Verizon Communications Inc. (NYSE:VZ) released the results from its second fiscal quarter, posting adjusted earnings of 91 cents per share on $31.5 billion in revenue. Analysts had been expecting earnings of 90 cents per share on $31.1 billion in revenue. In the same quarter a year ago, Verizon reported 73 cents per share in adjusted earnings and $29.79 billion in revenue.

Verizon Communications Inc. Edges Out Earnings Estimates

Reported earnings per share were $1.01, compared to 78 cents in the same quarter a year ago.

Breaking down Verizon’s earnings

During the second quarter, Verizon added 1.4 million net retail connections and reported a .94% retail postpaid churn. At the end of the quarter, the wireless carrier had 104.6 million total retail wireless connections and 98.6 million total retail postpaid connections. The company reported a 5.9% increase in service revenues year over year and a 5.3% increase in retail service revenues. Verizon saw an operating margin of 32.5% and a segment EBITDA margin of 50.3% on service revenues.
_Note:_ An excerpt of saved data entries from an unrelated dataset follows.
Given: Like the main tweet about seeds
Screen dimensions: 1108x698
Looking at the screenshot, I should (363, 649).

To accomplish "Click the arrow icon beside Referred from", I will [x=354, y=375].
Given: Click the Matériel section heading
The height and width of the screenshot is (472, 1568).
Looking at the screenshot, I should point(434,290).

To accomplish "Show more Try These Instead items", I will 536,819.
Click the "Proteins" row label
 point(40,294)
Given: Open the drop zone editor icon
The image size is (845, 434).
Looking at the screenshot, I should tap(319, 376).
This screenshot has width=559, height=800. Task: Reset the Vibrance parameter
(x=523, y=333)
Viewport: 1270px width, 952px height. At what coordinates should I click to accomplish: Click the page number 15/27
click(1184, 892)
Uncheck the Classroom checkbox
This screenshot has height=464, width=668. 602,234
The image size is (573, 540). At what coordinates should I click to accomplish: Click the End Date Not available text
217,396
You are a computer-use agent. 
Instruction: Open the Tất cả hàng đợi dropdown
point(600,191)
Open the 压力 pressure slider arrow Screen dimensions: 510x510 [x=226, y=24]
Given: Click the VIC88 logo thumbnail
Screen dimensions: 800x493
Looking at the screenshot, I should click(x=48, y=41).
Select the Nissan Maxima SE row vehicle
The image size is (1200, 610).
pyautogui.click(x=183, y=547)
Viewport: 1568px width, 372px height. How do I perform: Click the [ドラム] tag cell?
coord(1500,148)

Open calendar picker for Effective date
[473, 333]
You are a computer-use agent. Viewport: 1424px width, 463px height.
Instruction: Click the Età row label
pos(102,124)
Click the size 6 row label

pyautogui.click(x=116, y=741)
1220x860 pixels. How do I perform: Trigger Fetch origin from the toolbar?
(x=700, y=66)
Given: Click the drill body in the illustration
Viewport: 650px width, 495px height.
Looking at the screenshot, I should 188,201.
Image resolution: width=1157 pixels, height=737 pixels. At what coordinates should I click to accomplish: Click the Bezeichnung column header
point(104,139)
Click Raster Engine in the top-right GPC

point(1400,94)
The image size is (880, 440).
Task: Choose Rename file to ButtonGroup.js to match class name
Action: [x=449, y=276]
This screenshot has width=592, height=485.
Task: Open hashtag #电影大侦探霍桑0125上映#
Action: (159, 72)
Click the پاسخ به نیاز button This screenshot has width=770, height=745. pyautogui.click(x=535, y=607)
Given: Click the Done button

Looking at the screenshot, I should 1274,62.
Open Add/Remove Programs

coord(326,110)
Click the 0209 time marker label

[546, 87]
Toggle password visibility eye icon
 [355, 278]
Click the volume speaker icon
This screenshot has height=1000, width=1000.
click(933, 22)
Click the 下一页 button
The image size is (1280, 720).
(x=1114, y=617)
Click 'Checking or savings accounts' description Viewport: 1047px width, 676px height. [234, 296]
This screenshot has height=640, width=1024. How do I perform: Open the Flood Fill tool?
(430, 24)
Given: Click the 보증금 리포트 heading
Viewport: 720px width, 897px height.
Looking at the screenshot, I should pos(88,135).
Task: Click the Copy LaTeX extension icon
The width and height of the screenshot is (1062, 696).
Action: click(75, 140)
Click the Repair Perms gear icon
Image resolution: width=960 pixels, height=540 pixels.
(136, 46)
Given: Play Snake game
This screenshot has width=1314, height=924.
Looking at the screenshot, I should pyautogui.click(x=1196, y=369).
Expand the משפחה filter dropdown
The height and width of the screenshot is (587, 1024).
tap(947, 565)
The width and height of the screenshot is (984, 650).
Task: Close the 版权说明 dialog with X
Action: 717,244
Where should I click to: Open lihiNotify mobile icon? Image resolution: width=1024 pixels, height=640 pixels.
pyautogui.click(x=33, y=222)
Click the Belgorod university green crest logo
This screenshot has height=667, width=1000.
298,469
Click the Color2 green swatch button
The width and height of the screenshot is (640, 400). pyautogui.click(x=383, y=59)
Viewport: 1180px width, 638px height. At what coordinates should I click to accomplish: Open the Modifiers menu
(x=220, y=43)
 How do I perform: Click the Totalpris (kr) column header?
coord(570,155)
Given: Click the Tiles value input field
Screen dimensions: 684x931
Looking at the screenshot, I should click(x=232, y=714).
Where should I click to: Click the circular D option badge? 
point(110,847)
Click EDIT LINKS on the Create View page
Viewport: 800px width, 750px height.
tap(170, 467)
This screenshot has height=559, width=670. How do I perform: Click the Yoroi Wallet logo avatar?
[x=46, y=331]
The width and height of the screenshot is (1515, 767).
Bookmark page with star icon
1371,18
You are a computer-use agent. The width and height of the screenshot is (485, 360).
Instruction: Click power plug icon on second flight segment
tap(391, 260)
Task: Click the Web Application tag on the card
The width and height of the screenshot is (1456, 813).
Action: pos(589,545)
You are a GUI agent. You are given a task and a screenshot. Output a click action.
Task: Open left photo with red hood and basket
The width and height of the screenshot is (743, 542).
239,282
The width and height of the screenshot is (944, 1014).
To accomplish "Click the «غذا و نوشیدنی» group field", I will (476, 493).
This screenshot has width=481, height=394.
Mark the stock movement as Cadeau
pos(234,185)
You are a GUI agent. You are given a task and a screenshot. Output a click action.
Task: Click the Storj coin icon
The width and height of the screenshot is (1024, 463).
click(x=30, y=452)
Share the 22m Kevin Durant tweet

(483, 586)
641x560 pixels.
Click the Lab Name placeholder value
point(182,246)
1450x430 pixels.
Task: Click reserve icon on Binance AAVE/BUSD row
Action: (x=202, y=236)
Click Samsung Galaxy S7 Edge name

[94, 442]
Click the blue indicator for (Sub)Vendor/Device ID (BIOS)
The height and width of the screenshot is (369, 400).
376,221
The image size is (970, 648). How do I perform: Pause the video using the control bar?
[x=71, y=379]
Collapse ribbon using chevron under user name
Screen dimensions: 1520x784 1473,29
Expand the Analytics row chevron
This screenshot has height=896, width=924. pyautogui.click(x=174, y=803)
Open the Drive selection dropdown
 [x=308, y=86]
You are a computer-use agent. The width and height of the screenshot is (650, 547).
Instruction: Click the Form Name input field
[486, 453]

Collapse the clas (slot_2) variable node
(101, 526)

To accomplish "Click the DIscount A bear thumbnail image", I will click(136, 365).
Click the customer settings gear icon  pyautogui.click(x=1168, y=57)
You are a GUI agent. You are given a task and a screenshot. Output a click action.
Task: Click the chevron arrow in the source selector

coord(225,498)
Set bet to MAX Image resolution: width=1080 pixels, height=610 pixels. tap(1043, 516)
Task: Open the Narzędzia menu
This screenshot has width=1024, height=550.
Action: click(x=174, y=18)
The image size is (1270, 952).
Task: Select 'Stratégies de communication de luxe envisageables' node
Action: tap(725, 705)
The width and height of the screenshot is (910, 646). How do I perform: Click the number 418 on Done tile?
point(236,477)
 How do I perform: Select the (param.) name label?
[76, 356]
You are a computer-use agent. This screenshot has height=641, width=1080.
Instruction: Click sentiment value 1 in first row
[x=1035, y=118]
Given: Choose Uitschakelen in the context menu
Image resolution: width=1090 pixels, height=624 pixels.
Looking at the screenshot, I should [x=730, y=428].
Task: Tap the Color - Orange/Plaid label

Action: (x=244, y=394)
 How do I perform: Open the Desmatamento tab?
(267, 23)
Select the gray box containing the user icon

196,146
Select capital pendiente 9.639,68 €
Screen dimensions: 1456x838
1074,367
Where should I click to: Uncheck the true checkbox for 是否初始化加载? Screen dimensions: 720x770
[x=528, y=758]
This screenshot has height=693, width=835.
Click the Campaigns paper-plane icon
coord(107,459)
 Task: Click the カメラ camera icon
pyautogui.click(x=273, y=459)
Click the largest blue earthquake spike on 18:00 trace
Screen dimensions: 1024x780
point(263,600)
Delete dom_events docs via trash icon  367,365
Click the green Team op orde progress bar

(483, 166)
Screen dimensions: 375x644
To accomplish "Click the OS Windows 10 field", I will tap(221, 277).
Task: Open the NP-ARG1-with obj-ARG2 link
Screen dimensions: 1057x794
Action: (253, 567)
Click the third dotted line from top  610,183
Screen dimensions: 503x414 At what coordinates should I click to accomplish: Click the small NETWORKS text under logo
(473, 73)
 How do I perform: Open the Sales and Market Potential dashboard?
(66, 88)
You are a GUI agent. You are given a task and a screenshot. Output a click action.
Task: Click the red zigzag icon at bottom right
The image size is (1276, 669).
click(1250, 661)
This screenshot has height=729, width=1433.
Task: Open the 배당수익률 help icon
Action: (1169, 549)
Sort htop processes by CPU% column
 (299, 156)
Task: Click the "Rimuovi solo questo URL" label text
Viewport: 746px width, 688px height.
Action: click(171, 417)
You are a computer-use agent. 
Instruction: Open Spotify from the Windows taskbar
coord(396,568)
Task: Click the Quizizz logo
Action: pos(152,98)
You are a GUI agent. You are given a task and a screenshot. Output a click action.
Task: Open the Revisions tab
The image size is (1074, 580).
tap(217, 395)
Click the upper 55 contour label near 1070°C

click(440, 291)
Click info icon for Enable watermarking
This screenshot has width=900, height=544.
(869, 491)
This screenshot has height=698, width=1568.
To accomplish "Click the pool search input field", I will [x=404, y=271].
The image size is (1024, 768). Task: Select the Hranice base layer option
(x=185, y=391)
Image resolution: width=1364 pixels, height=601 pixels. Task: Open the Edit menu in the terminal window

In its wireline segment, Verizon reported a 5.3% increase in consumer revenues, marking the eighth quarter in a row in which growth was higher than 4%. Average revenue per user rose 11% in the segment. Verizon also reported a 14.4% increase in FIOS revenues year over year, including 139,000 FiOS Internet net additions and 100,000 FiOS video net additions. At the end of the quarter, the company had 6.3 million FiOS Internet subscribers and 5.4 million FiOS video subscribers.

Verizon reiterates guidance

“Verizon’s second-quarter results continue to demonstrate our ability to deliver strong customer growth, with equally strong financial performance, in a dynamic and competitive environment,” said Chairman and CEO Lowell McAdam in a statement. “We have great momentum heading into the second half of the year. We remain focused on profitable growth and on meaningful network investments that provide our customers with the best, and with a continuously improving, overall experience.”

The mobile carrier also reiterated the guidance it provided previously for this year. It expects to invest between $16.5 billion and $17 billion this year with a decline in capital spending as a percentage of the full year’s total revenues. The company said it still expects 4% top-line growth and that its adjusted consolidated EBITDA margin will expand this year. Verizon expects positive contributions from wireline and wireless.